|Tiger in Ranthambore National Park|
The Ranthambore National Park in India's Rajasthan state has recently been put on high alert after a series of poaching threats reported by the forest department. Officials, which include forest guards, police, and even eco-developmental groups have been warned to maintain a strict vigil in and around the tiger sanctuary. H.M Bhatia, the chief wildlife warden of Rajasthan, stated that a conservation biologist named Dharmendra Khandal sent an email to the National Tiger Conservation Authority (NTCA) warning of possible poaching attempts by poachers belonging to an indigenous tribe called the Mongia. According to Khandal, the people from this tribe have been killing wild boar and supplying its meat to Rajasthan's Kota region and other places. They even have 57 illegal guns, and have been occupying around the national park. Upon receiving the information, the members of the park staff made sure they would keep vigil for any suspicious activities occurring within or close to the park's borders. Mr. Bhatia further added that the local police had been asked to help out.

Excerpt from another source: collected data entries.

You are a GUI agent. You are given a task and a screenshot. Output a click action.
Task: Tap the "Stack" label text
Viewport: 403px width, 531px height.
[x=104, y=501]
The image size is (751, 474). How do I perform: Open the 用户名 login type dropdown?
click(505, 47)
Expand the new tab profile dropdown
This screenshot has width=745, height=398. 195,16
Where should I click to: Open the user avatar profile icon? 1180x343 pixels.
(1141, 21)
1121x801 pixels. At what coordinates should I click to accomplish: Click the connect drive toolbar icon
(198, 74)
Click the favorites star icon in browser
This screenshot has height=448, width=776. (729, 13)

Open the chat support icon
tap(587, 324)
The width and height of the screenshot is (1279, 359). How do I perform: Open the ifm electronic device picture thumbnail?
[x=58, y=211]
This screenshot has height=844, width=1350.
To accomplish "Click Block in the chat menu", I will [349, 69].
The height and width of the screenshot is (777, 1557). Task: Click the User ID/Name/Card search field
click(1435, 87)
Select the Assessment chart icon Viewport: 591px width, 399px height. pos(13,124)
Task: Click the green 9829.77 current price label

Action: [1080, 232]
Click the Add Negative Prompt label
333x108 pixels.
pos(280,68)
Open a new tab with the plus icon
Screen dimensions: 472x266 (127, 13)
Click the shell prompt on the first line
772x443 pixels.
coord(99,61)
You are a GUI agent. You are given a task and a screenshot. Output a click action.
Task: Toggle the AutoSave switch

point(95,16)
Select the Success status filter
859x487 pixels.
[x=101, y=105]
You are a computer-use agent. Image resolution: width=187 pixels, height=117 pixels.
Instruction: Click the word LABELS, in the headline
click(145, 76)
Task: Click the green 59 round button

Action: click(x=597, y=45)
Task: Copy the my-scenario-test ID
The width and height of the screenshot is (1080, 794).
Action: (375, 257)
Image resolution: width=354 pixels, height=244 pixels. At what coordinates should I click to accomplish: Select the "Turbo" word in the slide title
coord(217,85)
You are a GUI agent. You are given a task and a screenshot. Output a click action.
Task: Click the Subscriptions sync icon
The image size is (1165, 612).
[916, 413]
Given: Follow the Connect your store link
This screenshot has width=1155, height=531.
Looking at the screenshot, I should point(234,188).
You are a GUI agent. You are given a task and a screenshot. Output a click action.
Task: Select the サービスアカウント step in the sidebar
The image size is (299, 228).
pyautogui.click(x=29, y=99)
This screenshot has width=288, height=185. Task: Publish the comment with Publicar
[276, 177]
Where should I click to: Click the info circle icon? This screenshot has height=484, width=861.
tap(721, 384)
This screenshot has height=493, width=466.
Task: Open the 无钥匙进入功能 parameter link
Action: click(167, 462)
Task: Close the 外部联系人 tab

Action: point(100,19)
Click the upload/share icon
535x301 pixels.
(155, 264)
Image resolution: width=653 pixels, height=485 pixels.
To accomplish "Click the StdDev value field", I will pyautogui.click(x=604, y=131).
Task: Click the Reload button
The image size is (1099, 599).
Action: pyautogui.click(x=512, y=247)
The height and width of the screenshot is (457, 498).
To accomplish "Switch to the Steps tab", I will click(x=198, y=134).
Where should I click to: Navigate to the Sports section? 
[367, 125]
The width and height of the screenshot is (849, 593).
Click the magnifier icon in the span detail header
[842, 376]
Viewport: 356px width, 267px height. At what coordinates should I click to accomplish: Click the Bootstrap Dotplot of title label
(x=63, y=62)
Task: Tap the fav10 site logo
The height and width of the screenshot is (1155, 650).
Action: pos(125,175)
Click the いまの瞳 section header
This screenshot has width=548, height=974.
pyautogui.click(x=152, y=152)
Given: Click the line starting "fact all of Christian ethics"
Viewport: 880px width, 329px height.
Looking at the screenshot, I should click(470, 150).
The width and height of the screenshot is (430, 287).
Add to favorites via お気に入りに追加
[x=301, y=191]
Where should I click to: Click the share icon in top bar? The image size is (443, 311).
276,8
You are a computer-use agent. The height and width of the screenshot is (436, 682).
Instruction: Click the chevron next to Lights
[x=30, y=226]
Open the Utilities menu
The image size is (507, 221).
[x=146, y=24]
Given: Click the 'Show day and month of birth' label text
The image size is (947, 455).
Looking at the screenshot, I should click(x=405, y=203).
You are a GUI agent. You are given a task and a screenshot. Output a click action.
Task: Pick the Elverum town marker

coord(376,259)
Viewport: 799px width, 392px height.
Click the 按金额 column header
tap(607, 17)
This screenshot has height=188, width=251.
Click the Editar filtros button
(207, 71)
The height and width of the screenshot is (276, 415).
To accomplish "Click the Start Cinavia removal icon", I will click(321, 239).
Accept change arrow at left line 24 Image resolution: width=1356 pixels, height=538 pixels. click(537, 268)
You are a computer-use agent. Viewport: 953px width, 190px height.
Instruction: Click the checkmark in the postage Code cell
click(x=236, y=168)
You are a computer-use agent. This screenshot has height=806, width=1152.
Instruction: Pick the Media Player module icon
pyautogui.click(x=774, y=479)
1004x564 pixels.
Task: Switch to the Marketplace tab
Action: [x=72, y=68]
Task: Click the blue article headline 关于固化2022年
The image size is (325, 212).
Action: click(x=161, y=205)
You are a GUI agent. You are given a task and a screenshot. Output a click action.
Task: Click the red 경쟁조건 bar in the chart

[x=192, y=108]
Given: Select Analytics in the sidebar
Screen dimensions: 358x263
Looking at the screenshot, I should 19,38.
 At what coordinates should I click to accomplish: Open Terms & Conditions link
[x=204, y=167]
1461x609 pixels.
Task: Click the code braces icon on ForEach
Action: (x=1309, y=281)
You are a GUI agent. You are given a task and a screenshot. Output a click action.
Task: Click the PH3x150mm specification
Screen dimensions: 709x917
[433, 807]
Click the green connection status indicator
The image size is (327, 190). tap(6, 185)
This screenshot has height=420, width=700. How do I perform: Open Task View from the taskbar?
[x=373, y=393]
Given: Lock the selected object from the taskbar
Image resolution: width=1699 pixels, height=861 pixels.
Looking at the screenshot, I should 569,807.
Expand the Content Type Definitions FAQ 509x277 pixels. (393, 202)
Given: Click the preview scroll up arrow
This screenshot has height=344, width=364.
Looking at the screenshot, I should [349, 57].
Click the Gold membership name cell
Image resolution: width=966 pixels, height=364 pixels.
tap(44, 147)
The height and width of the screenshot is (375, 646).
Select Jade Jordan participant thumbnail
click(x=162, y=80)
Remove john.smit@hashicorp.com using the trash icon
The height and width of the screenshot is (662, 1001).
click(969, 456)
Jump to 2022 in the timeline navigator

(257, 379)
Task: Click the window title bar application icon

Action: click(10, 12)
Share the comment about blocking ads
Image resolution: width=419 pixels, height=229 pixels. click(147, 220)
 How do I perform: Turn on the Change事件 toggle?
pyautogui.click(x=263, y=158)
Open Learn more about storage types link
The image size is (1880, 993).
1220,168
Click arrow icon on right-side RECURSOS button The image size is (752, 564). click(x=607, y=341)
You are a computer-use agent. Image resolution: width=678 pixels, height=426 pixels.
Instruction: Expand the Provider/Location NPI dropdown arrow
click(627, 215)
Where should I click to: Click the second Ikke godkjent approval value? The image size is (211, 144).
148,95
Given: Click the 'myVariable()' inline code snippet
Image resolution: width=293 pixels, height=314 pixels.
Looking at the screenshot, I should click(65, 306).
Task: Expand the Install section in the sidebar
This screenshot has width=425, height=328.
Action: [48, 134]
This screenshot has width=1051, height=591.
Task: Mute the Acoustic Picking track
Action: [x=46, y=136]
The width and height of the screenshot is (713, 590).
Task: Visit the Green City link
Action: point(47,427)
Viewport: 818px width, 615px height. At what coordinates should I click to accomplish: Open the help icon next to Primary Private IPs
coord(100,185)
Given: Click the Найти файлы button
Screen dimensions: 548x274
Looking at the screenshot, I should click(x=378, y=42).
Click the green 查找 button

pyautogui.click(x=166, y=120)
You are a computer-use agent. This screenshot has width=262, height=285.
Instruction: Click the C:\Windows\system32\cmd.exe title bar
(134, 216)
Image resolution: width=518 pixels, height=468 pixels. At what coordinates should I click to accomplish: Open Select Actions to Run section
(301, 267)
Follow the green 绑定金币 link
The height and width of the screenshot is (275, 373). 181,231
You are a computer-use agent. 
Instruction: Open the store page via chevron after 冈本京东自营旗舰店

I sure hope that Ranthambore National Park will do whatever it can, in order to deal with poaching in and around it. India's political representatives had already met with other Asian representatives in St. Petersburg at the International Tiger Summit, and all have vowed to double the tiger population by 2022. This means that India has to do whatever it takes to prevent further onslaught of illegal poaching of tigers, or any other wild creature. One national park that has earned credit for protecting its wildlife is Kaziranga National Park in Assam. There, forest guards are given a shoot-to-kill order when confronting the poachers and sacrifice their lives to protect the animals making their home in the floodplains. Elsewhere, authorities have been known to back down for the fear of getting arrested for murder of any poacher(s) attempting to destroy the wildlife. Ranthambore is one of the few most well-known hotspots in India to find tigers. If the authorities do not follow the example of their counter-parts in Kaziranga, then poachers will find it easy to just go and slaughter as many tigers and other wild animals as they please. I personally feel that Ranthambore and any other Indian national park famous for housing wild tigers should follow Kaziranga's example in protecting its wildlife. That way, India will save its tiger population by the next Year of the Tiger.